Given records section start

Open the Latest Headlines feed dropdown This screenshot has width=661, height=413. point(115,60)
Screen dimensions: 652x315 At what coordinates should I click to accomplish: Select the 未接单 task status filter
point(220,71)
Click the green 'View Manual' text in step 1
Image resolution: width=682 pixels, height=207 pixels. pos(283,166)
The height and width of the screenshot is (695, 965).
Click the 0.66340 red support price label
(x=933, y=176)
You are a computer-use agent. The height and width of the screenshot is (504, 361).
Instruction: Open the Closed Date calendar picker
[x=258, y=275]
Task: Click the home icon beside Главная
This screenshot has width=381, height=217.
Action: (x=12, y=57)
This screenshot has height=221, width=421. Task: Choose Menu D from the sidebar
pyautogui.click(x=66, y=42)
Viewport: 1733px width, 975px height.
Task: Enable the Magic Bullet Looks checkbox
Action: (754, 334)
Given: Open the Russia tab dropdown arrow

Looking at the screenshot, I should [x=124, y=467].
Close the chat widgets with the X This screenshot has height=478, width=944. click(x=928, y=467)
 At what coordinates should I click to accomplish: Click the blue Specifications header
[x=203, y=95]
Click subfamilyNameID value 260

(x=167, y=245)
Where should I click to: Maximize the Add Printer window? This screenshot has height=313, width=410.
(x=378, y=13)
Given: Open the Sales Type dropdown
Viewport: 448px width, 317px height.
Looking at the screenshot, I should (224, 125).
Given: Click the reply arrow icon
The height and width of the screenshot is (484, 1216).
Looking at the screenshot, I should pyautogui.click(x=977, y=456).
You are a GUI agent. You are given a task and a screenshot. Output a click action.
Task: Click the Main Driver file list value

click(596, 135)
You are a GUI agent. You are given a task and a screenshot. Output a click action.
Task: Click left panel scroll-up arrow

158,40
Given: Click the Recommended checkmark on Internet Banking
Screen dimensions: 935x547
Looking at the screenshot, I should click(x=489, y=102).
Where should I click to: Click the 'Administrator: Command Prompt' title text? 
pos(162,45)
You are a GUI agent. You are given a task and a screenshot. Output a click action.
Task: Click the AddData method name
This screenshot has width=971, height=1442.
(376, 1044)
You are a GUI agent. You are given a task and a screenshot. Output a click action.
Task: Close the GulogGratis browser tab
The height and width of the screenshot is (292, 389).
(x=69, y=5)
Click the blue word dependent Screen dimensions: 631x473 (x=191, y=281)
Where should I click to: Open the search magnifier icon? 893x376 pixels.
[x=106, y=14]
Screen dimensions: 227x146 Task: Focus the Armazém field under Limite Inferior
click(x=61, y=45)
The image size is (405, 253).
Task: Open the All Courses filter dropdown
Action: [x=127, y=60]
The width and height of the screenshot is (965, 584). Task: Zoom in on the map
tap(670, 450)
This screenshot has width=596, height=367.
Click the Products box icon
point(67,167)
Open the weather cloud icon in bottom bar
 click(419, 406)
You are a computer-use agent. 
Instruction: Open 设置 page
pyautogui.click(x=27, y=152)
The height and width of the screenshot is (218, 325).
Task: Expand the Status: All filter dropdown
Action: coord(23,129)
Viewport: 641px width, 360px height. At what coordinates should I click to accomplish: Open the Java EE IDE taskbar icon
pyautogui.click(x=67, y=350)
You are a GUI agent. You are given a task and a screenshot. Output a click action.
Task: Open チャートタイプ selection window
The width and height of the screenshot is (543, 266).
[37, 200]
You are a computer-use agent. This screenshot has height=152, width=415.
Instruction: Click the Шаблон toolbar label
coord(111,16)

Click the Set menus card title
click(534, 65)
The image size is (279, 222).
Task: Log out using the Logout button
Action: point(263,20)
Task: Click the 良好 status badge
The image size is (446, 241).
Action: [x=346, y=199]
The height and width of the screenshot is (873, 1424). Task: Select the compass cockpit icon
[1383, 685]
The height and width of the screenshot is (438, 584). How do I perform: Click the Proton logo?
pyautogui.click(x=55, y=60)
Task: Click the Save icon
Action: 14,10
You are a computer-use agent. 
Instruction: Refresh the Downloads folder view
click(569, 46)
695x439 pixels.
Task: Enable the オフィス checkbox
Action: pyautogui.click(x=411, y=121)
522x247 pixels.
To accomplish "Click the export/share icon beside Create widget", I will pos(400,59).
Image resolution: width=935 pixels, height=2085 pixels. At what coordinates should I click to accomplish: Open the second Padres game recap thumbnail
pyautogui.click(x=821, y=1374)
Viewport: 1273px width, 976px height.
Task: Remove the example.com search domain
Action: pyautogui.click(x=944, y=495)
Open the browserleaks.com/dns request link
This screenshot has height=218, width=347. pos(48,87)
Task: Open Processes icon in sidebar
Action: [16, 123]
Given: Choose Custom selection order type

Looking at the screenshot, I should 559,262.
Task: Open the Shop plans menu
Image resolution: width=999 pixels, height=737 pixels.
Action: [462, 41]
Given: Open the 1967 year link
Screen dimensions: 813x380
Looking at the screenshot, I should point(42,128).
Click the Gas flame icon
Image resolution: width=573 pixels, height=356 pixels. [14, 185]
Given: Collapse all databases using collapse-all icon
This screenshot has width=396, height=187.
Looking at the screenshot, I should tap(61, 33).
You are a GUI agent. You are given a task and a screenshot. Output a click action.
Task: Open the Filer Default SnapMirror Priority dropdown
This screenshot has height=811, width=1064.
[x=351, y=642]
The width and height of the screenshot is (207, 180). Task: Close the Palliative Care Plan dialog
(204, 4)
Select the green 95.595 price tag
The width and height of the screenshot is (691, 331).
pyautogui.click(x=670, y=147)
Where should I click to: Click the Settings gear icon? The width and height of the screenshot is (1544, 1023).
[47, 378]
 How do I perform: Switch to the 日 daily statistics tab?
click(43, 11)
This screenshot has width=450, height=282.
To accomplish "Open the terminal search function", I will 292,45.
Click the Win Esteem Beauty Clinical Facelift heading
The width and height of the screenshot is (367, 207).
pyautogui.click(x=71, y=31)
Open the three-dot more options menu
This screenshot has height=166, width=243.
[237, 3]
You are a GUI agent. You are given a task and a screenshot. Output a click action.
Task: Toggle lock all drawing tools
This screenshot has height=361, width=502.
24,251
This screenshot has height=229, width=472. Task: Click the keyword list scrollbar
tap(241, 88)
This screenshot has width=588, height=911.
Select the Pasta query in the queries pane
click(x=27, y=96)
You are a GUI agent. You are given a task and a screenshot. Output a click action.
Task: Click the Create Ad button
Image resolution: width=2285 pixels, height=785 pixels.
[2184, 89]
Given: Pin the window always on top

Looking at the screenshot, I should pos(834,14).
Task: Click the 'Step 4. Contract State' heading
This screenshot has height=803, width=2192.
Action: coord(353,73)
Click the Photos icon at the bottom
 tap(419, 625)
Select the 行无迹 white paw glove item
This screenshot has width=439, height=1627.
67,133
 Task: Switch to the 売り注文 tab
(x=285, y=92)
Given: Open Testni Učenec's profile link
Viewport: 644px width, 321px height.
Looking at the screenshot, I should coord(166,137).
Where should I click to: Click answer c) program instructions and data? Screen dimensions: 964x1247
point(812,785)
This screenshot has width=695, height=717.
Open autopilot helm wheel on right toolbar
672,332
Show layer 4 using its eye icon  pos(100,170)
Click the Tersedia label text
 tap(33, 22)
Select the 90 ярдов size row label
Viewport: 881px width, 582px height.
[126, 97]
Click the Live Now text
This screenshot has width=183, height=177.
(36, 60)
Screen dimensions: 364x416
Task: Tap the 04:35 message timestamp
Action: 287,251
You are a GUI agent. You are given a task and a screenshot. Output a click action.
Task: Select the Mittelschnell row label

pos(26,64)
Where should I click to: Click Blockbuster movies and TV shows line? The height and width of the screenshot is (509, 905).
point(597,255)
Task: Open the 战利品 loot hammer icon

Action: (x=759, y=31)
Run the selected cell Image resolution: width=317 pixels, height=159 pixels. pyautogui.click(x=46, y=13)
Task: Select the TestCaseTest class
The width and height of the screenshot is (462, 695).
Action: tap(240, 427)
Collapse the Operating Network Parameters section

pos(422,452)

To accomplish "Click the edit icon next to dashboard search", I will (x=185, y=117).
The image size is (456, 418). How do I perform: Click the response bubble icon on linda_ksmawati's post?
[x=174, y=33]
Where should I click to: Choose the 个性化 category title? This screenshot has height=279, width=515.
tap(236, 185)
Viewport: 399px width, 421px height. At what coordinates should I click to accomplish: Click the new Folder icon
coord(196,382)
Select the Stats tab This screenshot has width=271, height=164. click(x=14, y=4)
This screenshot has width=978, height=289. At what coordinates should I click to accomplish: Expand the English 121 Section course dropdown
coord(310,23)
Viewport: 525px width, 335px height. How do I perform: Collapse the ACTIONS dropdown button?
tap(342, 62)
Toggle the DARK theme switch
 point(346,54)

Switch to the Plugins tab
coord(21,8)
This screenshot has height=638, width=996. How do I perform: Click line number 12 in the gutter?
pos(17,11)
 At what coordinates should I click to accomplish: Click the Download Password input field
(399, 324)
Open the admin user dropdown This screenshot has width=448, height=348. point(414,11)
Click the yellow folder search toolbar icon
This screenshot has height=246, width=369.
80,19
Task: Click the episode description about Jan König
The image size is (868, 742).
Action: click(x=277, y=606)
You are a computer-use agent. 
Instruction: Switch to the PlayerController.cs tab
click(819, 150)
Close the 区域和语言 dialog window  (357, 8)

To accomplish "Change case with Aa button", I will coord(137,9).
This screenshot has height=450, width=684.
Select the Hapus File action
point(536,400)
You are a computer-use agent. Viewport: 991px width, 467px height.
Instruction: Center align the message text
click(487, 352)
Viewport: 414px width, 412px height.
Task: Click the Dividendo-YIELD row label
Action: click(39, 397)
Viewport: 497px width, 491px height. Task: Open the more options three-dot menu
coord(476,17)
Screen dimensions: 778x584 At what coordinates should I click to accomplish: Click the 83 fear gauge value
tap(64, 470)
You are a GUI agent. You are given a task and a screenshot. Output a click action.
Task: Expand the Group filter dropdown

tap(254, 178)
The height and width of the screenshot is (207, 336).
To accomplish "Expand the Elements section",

Given records section end

What is required ▸
A verbatim transcription is needed of the lines above, starting at the line with "Where should I click to: Click the Settings" and ending at the line with "Open the three-dot more options menu", both included, and of nothing else.

Answer below ▸
Where should I click to: Click the Settings gear icon? The width and height of the screenshot is (1544, 1023).
[47, 378]
 How do I perform: Switch to the 日 daily statistics tab?
click(43, 11)
This screenshot has width=450, height=282.
To accomplish "Open the terminal search function", I will 292,45.
Click the Win Esteem Beauty Clinical Facelift heading
The width and height of the screenshot is (367, 207).
pyautogui.click(x=71, y=31)
Open the three-dot more options menu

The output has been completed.